To do
From the records below, set down exactly the lines starting with the line that contains "icon in address bar" and going on through the line that contains "Given: Click the Items column header". Nothing else is wanted.
────────────────────
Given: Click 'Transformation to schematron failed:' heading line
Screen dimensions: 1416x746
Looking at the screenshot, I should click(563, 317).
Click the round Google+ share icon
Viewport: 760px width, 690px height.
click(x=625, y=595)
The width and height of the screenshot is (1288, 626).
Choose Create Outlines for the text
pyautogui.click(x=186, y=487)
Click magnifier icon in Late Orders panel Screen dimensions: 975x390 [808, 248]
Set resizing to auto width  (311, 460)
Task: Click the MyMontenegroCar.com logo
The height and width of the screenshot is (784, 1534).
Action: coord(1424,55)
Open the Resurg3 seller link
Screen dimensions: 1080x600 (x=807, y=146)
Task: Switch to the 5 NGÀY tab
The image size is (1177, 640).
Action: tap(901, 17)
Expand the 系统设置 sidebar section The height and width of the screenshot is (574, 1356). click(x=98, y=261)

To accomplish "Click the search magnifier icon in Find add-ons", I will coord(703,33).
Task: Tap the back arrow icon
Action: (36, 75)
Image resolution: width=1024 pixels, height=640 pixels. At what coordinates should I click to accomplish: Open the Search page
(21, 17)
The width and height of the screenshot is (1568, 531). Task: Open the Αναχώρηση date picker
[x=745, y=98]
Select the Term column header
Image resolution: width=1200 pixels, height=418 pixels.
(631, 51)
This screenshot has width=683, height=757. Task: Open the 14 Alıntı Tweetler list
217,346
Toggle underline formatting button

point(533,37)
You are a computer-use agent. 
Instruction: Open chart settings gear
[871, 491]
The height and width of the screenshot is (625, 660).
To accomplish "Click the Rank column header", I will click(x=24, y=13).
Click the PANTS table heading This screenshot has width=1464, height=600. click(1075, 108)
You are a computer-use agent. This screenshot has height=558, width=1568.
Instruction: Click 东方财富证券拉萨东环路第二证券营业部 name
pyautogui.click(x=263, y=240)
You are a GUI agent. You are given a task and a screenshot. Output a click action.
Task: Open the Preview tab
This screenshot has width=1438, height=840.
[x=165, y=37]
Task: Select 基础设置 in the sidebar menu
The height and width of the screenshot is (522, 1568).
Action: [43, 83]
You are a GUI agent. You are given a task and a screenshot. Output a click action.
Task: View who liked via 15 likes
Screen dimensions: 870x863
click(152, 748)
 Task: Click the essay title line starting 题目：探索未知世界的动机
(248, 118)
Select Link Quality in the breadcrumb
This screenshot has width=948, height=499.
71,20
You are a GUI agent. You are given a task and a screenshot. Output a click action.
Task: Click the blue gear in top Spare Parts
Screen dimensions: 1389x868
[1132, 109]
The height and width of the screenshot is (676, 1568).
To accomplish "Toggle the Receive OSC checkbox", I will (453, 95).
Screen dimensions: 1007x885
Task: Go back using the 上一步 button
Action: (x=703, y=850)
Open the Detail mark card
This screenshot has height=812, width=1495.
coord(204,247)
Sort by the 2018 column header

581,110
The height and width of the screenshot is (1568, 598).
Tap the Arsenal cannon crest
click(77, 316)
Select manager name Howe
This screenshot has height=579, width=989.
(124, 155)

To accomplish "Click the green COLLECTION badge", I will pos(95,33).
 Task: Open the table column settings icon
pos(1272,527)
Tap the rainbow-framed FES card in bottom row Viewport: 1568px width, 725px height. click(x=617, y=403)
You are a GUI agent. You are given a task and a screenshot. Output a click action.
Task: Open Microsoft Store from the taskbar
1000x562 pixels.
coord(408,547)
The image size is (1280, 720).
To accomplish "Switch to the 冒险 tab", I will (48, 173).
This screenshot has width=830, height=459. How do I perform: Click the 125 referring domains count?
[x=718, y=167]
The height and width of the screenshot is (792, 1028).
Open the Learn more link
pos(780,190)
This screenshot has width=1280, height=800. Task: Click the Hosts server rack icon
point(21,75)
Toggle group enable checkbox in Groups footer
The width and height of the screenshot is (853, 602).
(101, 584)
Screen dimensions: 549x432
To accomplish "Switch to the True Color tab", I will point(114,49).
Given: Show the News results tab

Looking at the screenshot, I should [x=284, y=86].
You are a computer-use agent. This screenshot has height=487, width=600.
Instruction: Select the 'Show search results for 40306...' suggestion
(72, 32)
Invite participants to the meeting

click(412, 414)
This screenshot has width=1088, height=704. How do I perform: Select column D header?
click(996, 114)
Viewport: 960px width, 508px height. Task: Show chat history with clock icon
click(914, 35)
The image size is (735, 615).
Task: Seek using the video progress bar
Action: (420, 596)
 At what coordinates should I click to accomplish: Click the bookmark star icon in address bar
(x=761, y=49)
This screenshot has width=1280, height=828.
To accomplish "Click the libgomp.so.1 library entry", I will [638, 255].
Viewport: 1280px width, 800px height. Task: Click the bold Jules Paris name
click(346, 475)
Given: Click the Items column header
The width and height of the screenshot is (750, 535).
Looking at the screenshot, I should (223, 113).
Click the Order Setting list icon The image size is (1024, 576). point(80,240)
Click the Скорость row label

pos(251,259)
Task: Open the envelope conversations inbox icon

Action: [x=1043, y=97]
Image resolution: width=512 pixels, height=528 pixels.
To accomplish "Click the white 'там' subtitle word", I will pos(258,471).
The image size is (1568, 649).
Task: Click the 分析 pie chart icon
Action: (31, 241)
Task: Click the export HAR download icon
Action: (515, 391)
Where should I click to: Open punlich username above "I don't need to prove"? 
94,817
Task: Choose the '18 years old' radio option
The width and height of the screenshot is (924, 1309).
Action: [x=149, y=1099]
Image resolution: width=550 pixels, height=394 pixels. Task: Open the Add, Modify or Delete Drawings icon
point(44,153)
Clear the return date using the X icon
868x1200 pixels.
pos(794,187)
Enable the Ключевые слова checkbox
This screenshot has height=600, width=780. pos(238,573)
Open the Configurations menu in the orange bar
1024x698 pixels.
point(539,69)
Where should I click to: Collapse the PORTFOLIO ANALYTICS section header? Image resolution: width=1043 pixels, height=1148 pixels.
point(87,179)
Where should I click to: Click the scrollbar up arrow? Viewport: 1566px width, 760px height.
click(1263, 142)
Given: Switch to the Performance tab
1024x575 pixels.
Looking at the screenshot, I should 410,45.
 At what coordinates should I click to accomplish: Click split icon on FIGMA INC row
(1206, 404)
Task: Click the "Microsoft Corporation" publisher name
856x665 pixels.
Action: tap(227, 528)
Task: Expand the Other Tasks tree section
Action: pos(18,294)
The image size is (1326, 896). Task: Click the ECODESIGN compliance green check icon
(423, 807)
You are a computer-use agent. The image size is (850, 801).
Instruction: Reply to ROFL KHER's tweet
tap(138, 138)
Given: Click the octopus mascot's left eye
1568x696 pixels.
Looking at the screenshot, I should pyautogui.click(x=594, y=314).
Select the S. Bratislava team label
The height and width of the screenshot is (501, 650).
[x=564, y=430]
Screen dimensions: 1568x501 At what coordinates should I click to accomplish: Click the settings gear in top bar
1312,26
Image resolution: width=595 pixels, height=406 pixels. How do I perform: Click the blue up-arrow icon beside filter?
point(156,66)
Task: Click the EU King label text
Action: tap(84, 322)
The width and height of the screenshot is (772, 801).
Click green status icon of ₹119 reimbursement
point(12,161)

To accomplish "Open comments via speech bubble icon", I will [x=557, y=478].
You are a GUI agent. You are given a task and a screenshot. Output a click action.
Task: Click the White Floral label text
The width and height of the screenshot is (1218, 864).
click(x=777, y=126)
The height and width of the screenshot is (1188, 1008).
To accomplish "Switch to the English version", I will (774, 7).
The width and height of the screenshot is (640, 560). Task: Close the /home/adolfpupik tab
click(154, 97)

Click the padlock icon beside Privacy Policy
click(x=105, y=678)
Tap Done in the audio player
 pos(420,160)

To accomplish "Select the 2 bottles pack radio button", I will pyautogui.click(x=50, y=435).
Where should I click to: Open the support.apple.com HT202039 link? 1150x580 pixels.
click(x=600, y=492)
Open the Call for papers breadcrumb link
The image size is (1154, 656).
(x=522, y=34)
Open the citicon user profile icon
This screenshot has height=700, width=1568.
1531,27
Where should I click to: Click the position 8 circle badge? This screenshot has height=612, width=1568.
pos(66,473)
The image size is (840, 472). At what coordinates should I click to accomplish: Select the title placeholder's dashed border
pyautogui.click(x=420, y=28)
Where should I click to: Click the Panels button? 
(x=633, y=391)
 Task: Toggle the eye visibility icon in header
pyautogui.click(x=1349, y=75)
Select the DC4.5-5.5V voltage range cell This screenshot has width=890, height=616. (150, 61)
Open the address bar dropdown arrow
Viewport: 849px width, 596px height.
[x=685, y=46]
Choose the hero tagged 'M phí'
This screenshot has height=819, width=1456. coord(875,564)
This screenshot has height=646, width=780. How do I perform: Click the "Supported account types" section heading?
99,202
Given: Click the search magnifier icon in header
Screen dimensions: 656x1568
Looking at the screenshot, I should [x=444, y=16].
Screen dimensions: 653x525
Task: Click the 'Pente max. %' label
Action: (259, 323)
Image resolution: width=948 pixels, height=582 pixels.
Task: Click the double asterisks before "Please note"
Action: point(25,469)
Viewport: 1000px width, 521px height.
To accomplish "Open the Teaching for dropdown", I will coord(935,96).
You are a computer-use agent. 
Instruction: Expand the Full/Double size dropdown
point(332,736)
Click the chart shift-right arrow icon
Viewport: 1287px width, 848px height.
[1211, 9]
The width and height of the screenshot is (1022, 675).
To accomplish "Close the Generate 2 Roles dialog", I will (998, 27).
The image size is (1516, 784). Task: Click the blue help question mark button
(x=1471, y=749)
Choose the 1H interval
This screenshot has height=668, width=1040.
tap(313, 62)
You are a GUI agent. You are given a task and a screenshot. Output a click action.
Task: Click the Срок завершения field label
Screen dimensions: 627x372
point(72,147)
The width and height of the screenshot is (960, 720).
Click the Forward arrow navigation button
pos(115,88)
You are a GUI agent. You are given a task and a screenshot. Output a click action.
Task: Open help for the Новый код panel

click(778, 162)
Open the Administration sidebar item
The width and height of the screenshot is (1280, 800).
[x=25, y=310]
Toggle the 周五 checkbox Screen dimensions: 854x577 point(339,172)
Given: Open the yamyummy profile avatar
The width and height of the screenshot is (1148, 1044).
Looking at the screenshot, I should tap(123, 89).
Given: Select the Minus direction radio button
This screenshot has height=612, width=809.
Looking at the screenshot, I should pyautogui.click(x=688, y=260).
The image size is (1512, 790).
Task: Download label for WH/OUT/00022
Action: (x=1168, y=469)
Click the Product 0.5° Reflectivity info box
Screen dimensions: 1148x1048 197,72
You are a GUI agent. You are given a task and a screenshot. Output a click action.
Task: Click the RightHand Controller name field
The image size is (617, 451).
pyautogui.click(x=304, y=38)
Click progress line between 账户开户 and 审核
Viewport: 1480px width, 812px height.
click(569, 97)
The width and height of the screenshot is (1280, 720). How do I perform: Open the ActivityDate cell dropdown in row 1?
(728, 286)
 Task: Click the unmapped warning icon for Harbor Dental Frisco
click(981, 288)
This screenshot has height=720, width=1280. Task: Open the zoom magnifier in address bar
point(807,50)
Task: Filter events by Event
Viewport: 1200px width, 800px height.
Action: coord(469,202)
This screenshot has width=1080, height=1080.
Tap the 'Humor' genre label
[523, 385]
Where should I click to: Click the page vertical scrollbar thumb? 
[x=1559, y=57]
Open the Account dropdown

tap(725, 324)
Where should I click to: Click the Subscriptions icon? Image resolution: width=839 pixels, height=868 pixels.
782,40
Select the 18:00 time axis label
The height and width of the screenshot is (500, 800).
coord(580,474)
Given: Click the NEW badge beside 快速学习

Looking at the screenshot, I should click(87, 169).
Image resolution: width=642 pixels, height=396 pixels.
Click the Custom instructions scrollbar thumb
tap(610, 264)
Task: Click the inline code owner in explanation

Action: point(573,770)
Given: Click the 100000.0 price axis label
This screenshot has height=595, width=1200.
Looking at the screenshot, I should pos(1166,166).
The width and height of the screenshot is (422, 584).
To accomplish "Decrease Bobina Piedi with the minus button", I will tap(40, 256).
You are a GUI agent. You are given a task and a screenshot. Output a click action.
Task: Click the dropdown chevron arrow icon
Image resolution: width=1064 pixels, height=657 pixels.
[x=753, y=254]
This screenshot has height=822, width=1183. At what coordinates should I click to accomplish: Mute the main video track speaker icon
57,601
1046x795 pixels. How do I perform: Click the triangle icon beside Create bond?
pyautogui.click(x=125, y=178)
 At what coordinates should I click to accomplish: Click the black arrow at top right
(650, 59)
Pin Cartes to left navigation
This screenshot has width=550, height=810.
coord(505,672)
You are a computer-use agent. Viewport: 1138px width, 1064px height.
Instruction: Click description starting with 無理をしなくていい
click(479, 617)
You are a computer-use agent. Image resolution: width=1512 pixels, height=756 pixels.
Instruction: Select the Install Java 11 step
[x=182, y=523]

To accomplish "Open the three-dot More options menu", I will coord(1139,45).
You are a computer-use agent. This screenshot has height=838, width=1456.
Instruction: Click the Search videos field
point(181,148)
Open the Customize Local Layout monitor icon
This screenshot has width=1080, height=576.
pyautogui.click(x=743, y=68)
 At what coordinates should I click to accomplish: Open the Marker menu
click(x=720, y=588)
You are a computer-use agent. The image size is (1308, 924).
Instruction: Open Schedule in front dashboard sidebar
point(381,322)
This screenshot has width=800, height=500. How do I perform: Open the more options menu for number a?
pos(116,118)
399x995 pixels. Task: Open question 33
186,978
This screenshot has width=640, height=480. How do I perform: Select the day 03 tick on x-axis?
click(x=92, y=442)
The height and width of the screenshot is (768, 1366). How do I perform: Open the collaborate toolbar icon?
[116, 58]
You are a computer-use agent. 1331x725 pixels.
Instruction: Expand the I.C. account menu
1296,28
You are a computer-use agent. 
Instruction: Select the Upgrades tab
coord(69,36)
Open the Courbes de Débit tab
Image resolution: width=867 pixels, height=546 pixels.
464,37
────────────────────
Response box
 At what coordinates should I click to accomplish: Click the bookmark star icon in address bar
(x=761, y=49)
This screenshot has width=1280, height=828.
To accomplish "Click the libgomp.so.1 library entry", I will [638, 255].
Viewport: 1280px width, 800px height. Task: Click the bold Jules Paris name
click(346, 475)
Given: Click the Items column header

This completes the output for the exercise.